Quinze anos se passaram desde a implosão da Casa de Detenção do Carandiru, conhecida com o símbolo do fracasso do sistema penitenciário que ao longo de quarenta e seis anos sobreviveu ao ritmo de vida imposto pela dialética do bem e do mal.

Sua estimativa de vida forjada tal qual a expectativa de vida do agente penitenciário: 46 anos. Sua implosão foi um marco na história do Sistema Penitenciário Paulista contra o crime.             

Sim, o prédio colossal foi ao chão e a impressão foi a de que o projeto do crime organizado  desmantelou-se juntamente com os entulhos daquela instituição anacrônica e surreal. Vista aos olhos nus da sociedade cega que seguia no cotidiano da Estação Carandiru.

Meses antes da implosão, presenciei uma reunião no Sindicato dos Funcionários do Sistema Prisional do Estado de São Paulo(SIFUSPESP), envolvendo agentes da Casa de Detenção, então preocupados com seus colegas, ou os GPS(guardas de presídio), como eram chamados.

Eles queriam saber das decisões que ainda não haviam sido publicadas em Diário Oficial. O que pude ver nessa ocasião foi que, mesmo o local sendo visto como o pior de se trabalhar,  era o lugar onde esses agentes davam o seu melhor. Vi uma categoria unida por um propósito único, preocupada com o que iria acontecer com todos.

Estavam tristes porque aquele espaço, embora degradante, foi o espaço onde conheceram o melhor do seu colega de trabalho, a união e a preocupação de saber que seu amigo estava lá dentro.

Sentia-se na pele e na carne a sensação de entrar sem a certeza de que iriam sair.
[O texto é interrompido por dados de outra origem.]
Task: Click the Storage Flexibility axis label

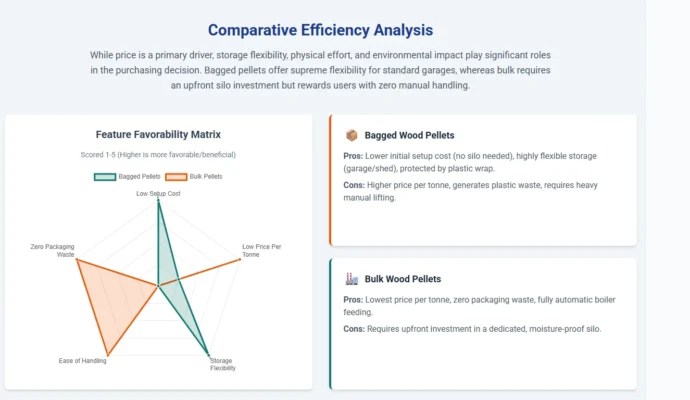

Um depositava no outro a expectativa da sua proteção e a alegria estampada nos olhos daquele que iria abrir o último portão ao término ao plantão.

Agentes, técnicos, oficiais, advogados, diretores e todos outros se viam como um. Todos os postos compunham um único lugar: O lugar  do profissional  prisional que queria um sindicato forte e não um colete à prova de bala.

Não há de se negar que havia notícias de falecimento, de profissionais que sucumbiram à profissão fazendo parte da estatística sobre a estimativa de vida do Agente de Segurança Penitenciária(ASP), que era de 45 anos. Colegas que foram vítimas de ciladas não da bandidagem, mas da própria vida que cobra um preço alto por trabalhar em um lugar insalubre e que oprime física e mentalmente o profissional.

Os  presos foram pulverizados em vários Centros de Detenção Provisória(CDPs) por todo Estado de São Paulo, assim como os agentes. Pequenas Casas de Detenção foram instituídas e ocorreu que o crime organizado expandiu seu território. Entretanto, o mesmo não aconteceu com o ASP, que se dividiu, embora o contingente de funcionários tenha se ampliado. Dividiram-se também seus interesses e suas funções, limitou-se seu campo de ação, diferenciou-se sua realidade .

O que deveria ter nos fortalecido enquanto categoria prisional nos restringiu enquanto sujeito político, enquanto classe sindical. A luta, que anteriormente era apenas por reajustes salariais, hoje é muito mais árdua. Trata-se de sermos respeitados em nossas funções e nossas armas, de sermos vistos e lembrados. Um tempo de luta para não sermos moedas de troca, para não sermos reféns no dia a dia do sistema.                        

Não se trata de saudosismo, até porque o desarranjo da Detenção afetava vários aspectos da sociedade como um todo.Trata-se, na verdade, de alinhar os sentimentos de uma categoria que tem força, garra, coragem, inteligência, técnica e visão. Uma categoria que tem sonhos, de se aposentar inclusive. Mas não só isso, o  sonho de sermos reconhecidos após colaborarmos durante tanto tempo para a sociedade em termos de segurança nacional.

Temos o sonho de viver bem mais que a expectativa de até 45 anos(segundo estudo realizado pelo Instituto de Psicologia da USP, em 2011), semelhante à existência da Casa de Detenção, que durou 46. Afinal de contas, somos a artéria desse corpo presente (prisão) em todas as sociedades. E até que se encontre o antídoto de não as ter mais, ainda somos nós, todos os profissionais prisionais, aqueles que temos o aporte para as possíveis soluções para os problemas desse sistema.